*** Opening Supplied information ***

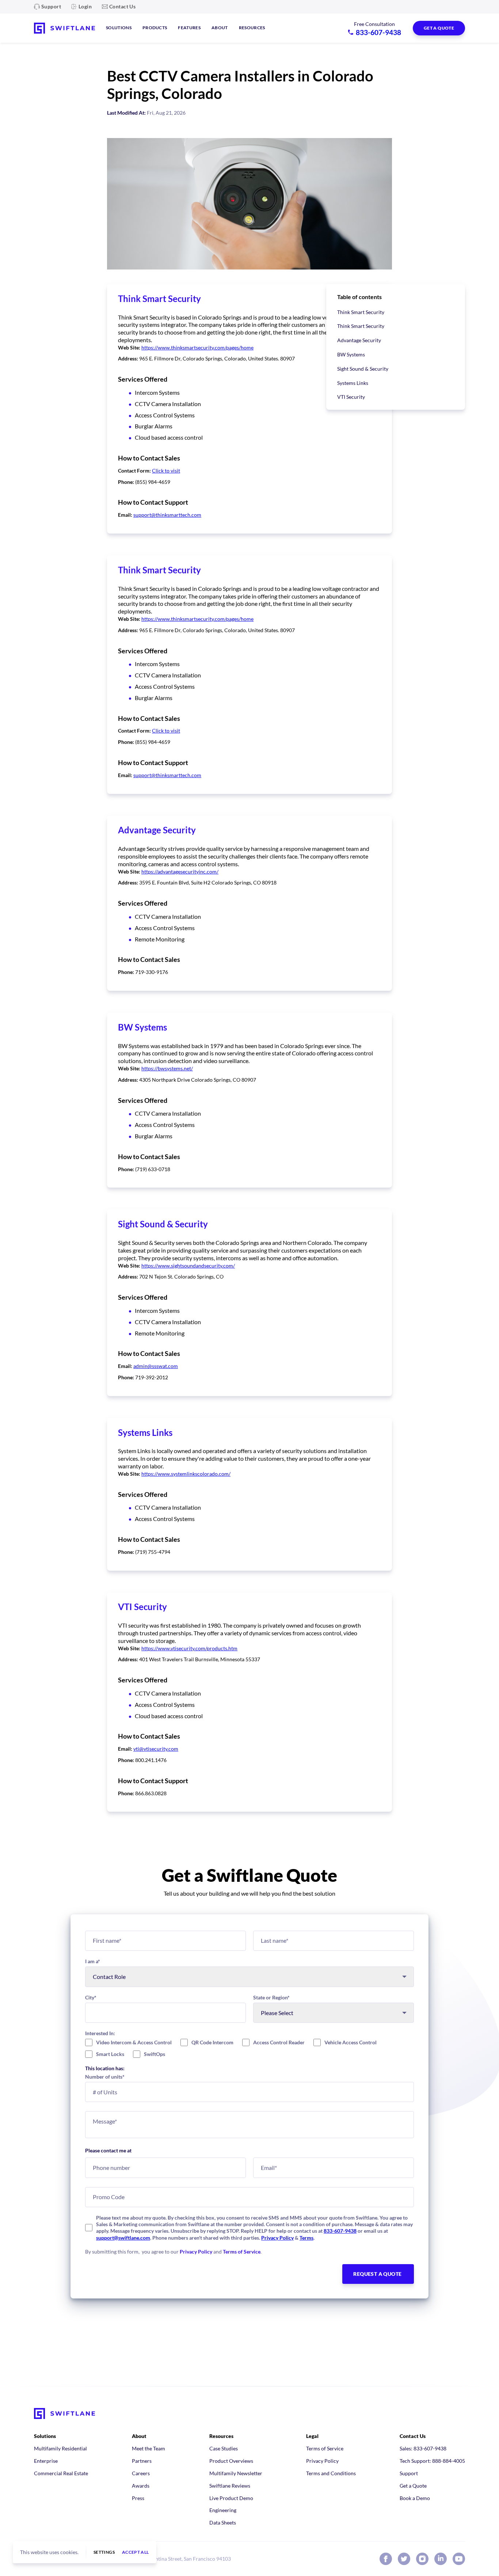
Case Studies (223, 2448)
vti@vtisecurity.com (155, 1749)
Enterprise (46, 2461)
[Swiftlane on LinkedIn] (440, 2559)
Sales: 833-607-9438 (423, 2448)
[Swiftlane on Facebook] (386, 2559)
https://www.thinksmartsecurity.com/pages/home (197, 347)
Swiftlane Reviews (229, 2486)
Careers (141, 2473)
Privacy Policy (277, 2238)
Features (189, 27)
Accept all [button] (135, 2552)
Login (85, 6)
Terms (306, 2238)
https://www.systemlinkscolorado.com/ (186, 1474)
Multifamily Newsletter (235, 2473)
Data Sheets (222, 2522)
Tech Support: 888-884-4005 (432, 2461)
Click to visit (166, 470)
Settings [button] (104, 2552)
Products (154, 27)
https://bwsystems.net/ (167, 1068)
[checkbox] (249, 2048)
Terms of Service (241, 2251)
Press (138, 2498)
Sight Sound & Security (362, 369)
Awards (140, 2486)
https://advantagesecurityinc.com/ (179, 871)
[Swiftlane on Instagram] (422, 2559)
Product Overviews (231, 2461)
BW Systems (351, 354)
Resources (252, 27)
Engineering (222, 2510)
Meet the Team (148, 2448)
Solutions (119, 27)
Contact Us (122, 6)
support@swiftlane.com (123, 2238)
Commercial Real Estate (61, 2473)
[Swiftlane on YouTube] (459, 2559)
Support (51, 6)
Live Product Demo (231, 2498)
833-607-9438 (340, 2231)
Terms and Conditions (331, 2473)
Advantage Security (359, 340)
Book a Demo (415, 2498)
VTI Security (351, 397)
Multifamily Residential (60, 2448)
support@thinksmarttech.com (167, 515)
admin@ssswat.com (155, 1366)
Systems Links (352, 383)
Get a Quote (413, 2486)
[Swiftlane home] (64, 28)
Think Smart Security (360, 312)
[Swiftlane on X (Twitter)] (404, 2559)
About (220, 27)
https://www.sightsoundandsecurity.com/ (188, 1265)
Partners (142, 2461)
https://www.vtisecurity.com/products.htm (189, 1648)
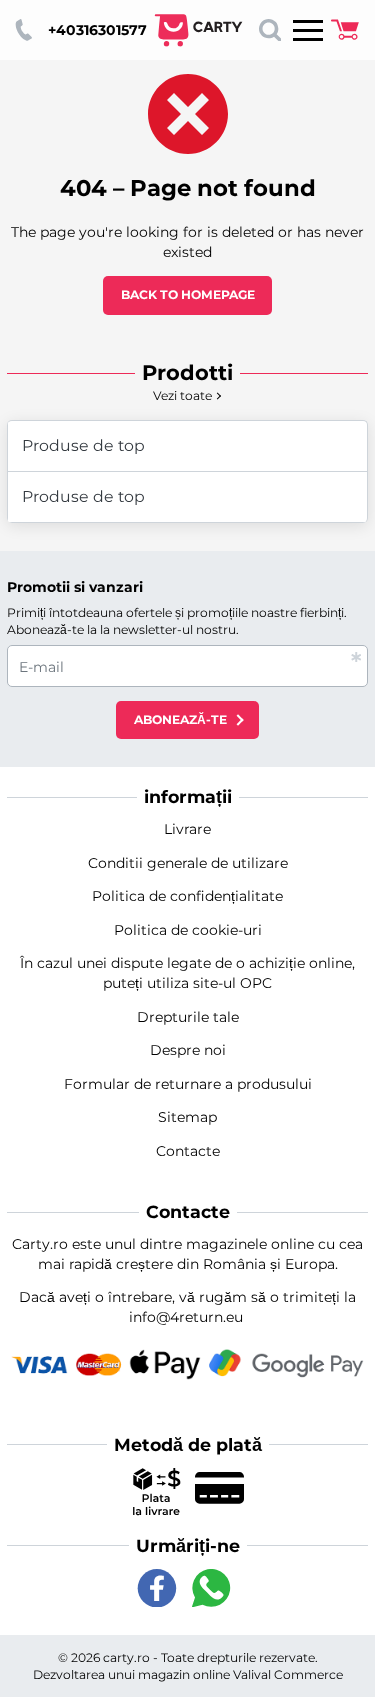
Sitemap (187, 1117)
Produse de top (83, 445)
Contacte (188, 1151)
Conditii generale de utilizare (188, 863)
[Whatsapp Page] (211, 1588)
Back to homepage (188, 294)
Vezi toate (182, 395)
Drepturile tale (188, 1017)
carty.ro (126, 1657)
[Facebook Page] (157, 1588)
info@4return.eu (186, 1317)
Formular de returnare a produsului (188, 1084)
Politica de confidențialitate (187, 896)
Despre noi (188, 1050)
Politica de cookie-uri (188, 930)
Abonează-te (180, 719)
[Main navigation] (308, 30)
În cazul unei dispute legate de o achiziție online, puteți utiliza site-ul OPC (187, 973)
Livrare (187, 829)
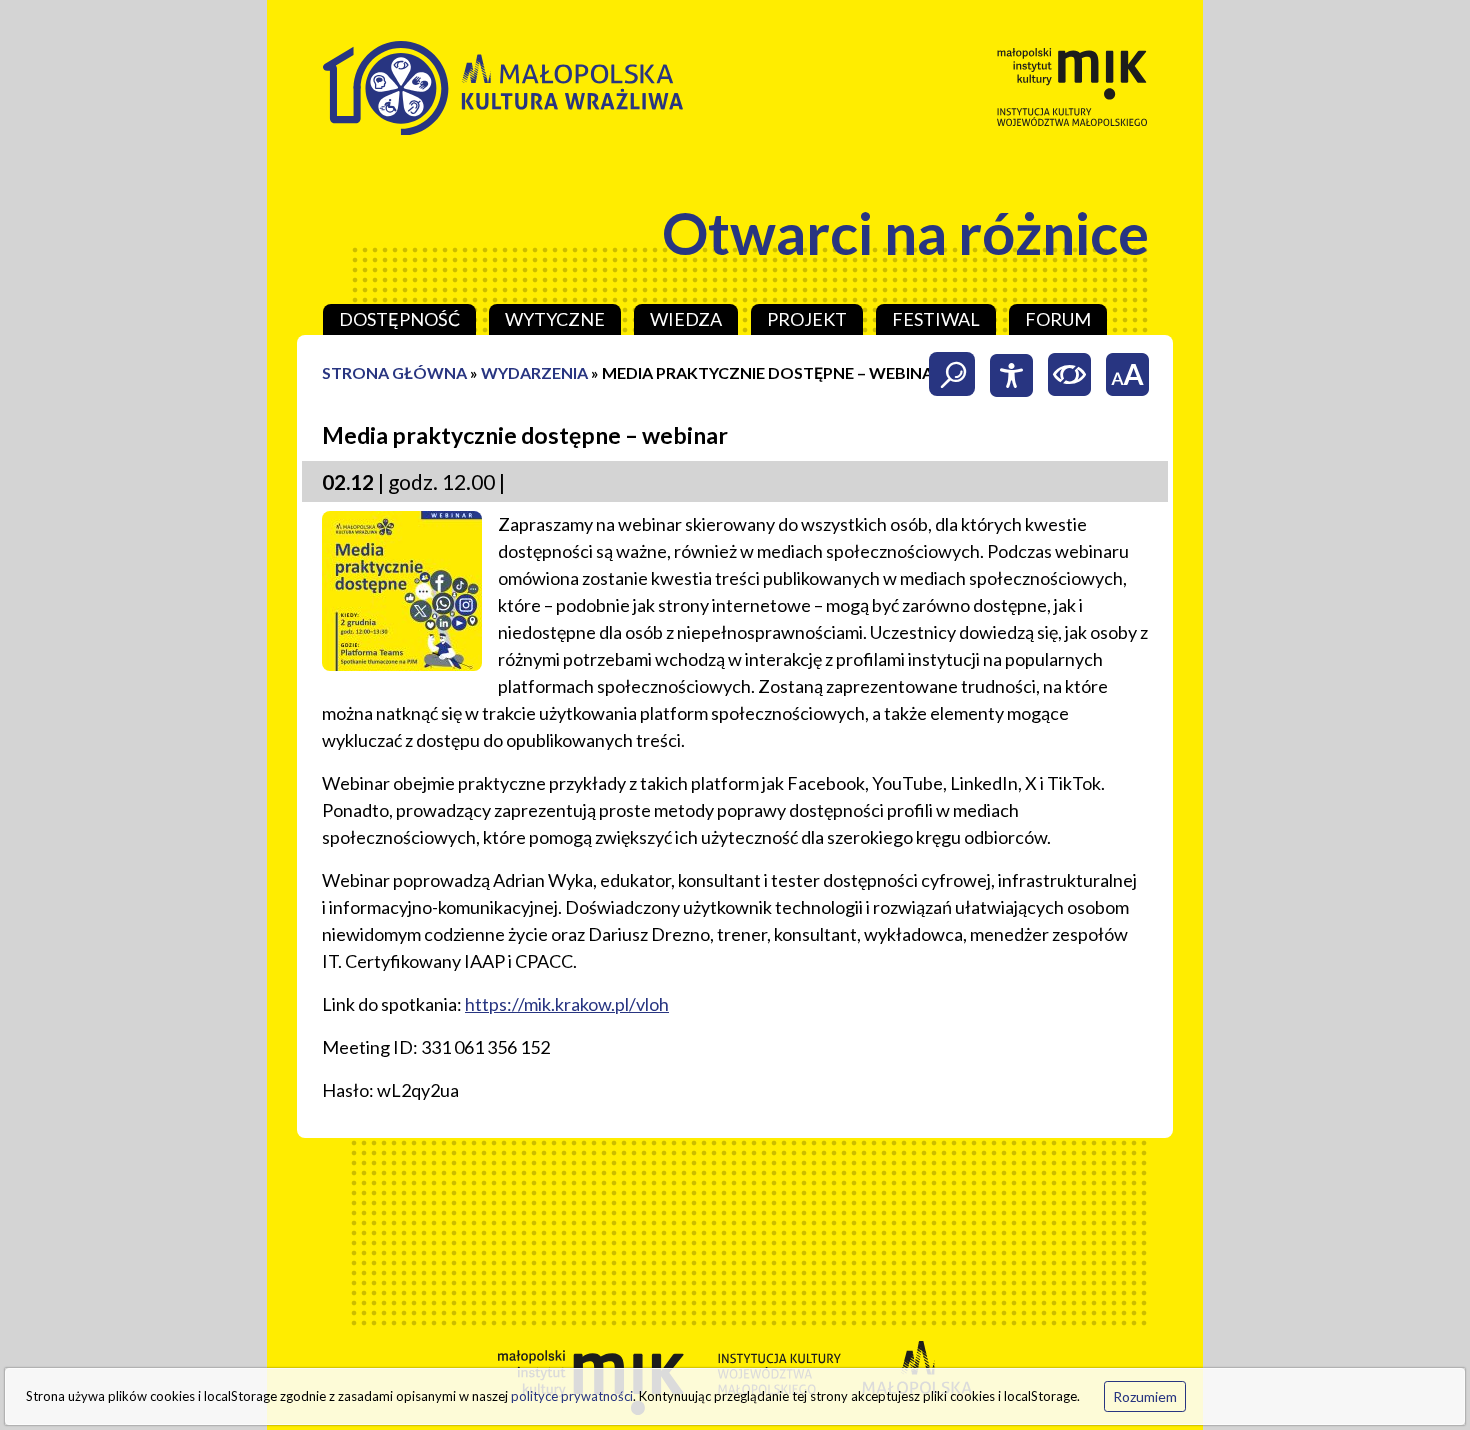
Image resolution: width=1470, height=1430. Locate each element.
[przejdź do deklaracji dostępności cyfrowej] (1011, 374)
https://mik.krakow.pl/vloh (567, 1004)
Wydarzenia (534, 372)
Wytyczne (555, 319)
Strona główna (394, 372)
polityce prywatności (572, 1396)
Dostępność (399, 319)
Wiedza (686, 319)
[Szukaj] (953, 374)
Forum (1058, 319)
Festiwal (936, 319)
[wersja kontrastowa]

*** Closing Supplied information ***

* **What you need to do**
Write out each line of the data exactly; the images should be left out.

* **Solution to the problem**
Case Studies (223, 2448)
vti@vtisecurity.com (155, 1749)
Enterprise (46, 2461)
[Swiftlane on LinkedIn] (440, 2559)
Sales: 833-607-9438 (423, 2448)
[Swiftlane on Facebook] (386, 2559)
https://www.thinksmartsecurity.com/pages/home (197, 347)
Swiftlane Reviews (229, 2486)
Careers (141, 2473)
Privacy Policy (277, 2238)
Features (189, 27)
Accept all [button] (135, 2552)
Login (85, 6)
Terms (306, 2238)
https://www.systemlinkscolorado.com/ (186, 1474)
Multifamily Newsletter (235, 2473)
Data Sheets (222, 2522)
Tech Support: 888-884-4005 (432, 2461)
Click to visit (166, 470)
Settings [button] (104, 2552)
Products (154, 27)
https://bwsystems.net/ (167, 1068)
[checkbox] (249, 2048)
Terms of Service (241, 2251)
Press (138, 2498)
Sight Sound & Security (362, 369)
Awards (140, 2486)
https://advantagesecurityinc.com/ (179, 871)
[Swiftlane on Instagram] (422, 2559)
Product Overviews (231, 2461)
BW Systems (351, 354)
Resources (252, 27)
Engineering (222, 2510)
Meet the Team (148, 2448)
Solutions (119, 27)
Contact Us (122, 6)
support@swiftlane.com (123, 2238)
Commercial Real Estate (61, 2473)
[Swiftlane on YouTube] (459, 2559)
Support (51, 6)
Live Product Demo (231, 2498)
833-607-9438 (340, 2231)
Terms and Conditions (331, 2473)
Advantage Security (359, 340)
Book a Demo (415, 2498)
VTI Security (351, 397)
Multifamily Residential (60, 2448)
support@thinksmarttech.com (167, 515)
admin@ssswat.com (155, 1366)
Systems Links (352, 383)
Get a Quote (413, 2486)
[Swiftlane home] (64, 28)
Think Smart Security (360, 312)
[Swiftlane on X (Twitter)] (404, 2559)
About (220, 27)
https://www.sightsoundandsecurity.com/ (188, 1265)
Partners (142, 2461)
https://www.vtisecurity.com/products.htm (189, 1648)
Sitemap (187, 1117)
Produse de top (83, 445)
Contacte (188, 1151)
Conditii generale de utilizare (188, 863)
[Whatsapp Page] (211, 1588)
Back to homepage (188, 294)
Vezi toate (182, 395)
Drepturile tale (188, 1017)
carty.ro (126, 1657)
[Facebook Page] (157, 1588)
info@4return.eu (186, 1317)
Formular de returnare a produsului (188, 1084)
Politica de confidențialitate (187, 896)
Despre noi (188, 1050)
Politica de cookie-uri (188, 930)
Abonează-te (180, 719)
[Main navigation] (308, 30)
În cazul unei dispute legate de o achiziție online, puteți utiliza site-ul OPC (187, 973)
Livrare (187, 829)
Image resolution: width=1470, height=1430. Locate each element.
[przejdź do deklaracji dostępności cyfrowej] (1011, 374)
https://mik.krakow.pl/vloh (567, 1004)
Wydarzenia (534, 372)
Wytyczne (555, 319)
Strona główna (394, 372)
polityce prywatności (572, 1396)
Dostępność (399, 319)
Wiedza (686, 319)
[Szukaj] (953, 374)
Forum (1058, 319)
Festiwal (936, 319)
[wersja kontrastowa]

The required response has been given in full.